Part of Music City Mondays
Filmed at the 1958 Newport Jazz Festival in Rhode Island and directed by world-renowned photographer, Bert Stern. JAZZ ON A SUMMER’S DAY features intimate performances by an all-star line-up of musical legends including Louis Armstrong, Thelonius Monk, Gerry Mulligan, Anita O’Day, Chuck Berry and Dinah Washington — and closes with a beautiful rendition of “The Lord’s Prayer” by Mahalia Jackson at midnight to usher in Sunday morning. The 1959 classic is considered one of the most extraordinary and possibly the first concert film ever made. The film was named to the National Film Registry in 1999, and its restoration was funded by the National Film Preservation Board of the Library of Congress in time to celebrate the film’s 60th anniversary.

INFORMATION SUPPLIED:
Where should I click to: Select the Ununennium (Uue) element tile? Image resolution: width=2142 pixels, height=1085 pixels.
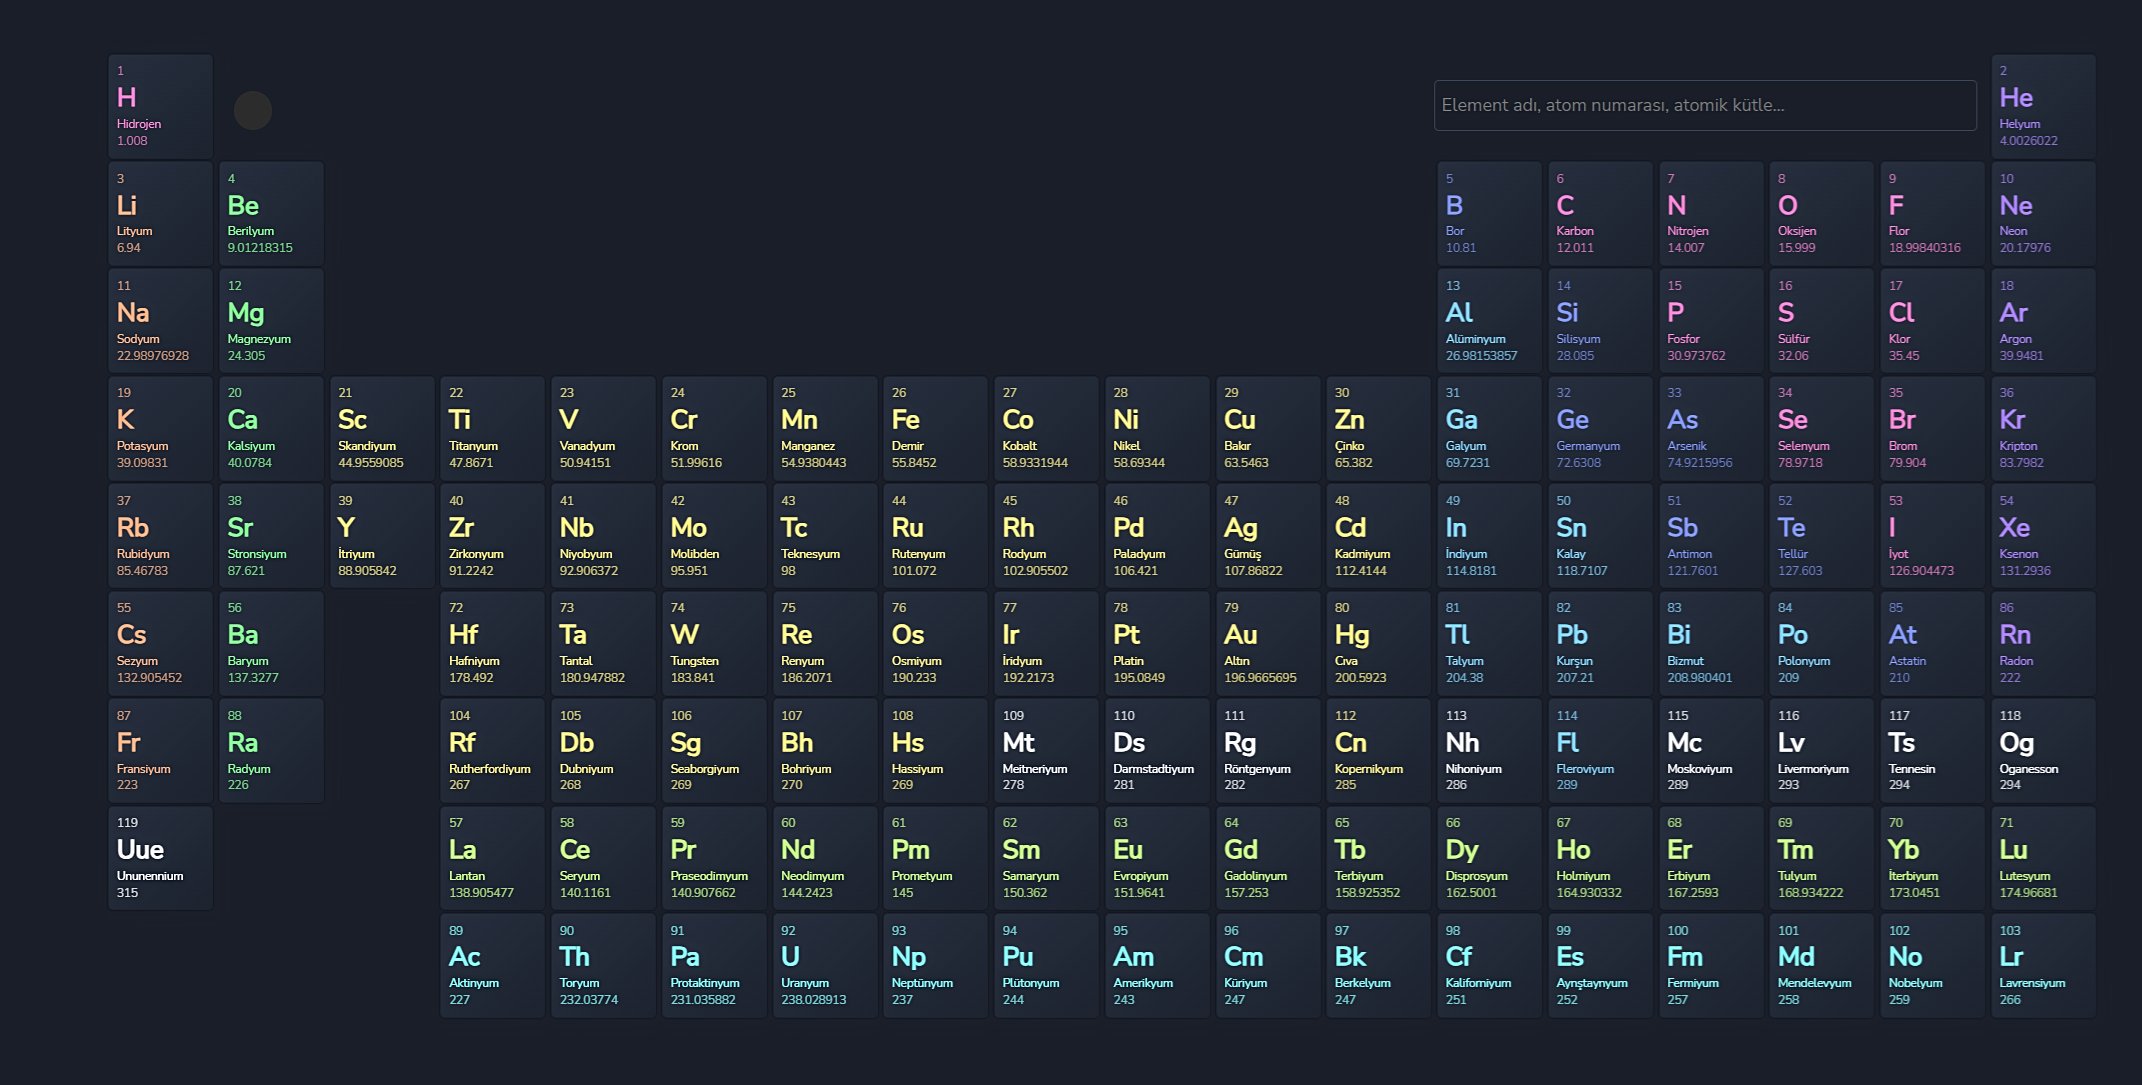pos(160,858)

EXERCISE: Summarize the film description in two sentences. Rely solely on the film description.

ANSWER TO THE EXERCISE: JAZZ ON A SUMMER'S DAY, filmed at the 1958 Newport Jazz Festival in Rhode Island and directed by photographer Bert Stern, features performances by Louis Armstrong, Thelonius Monk, Gerry Mulligan, Anita O'Day, Chuck Berry and Dinah Washington, and it closes with Mahalia Jackson singing "The Lord's Prayer" at midnight. The 1959 film is considered possibly the first concert film ever made, was named to the National Film Registry in 1999, and had its restoration funded by the National Film Preservation Board of the Library of Congress in time for its 60th anniversary.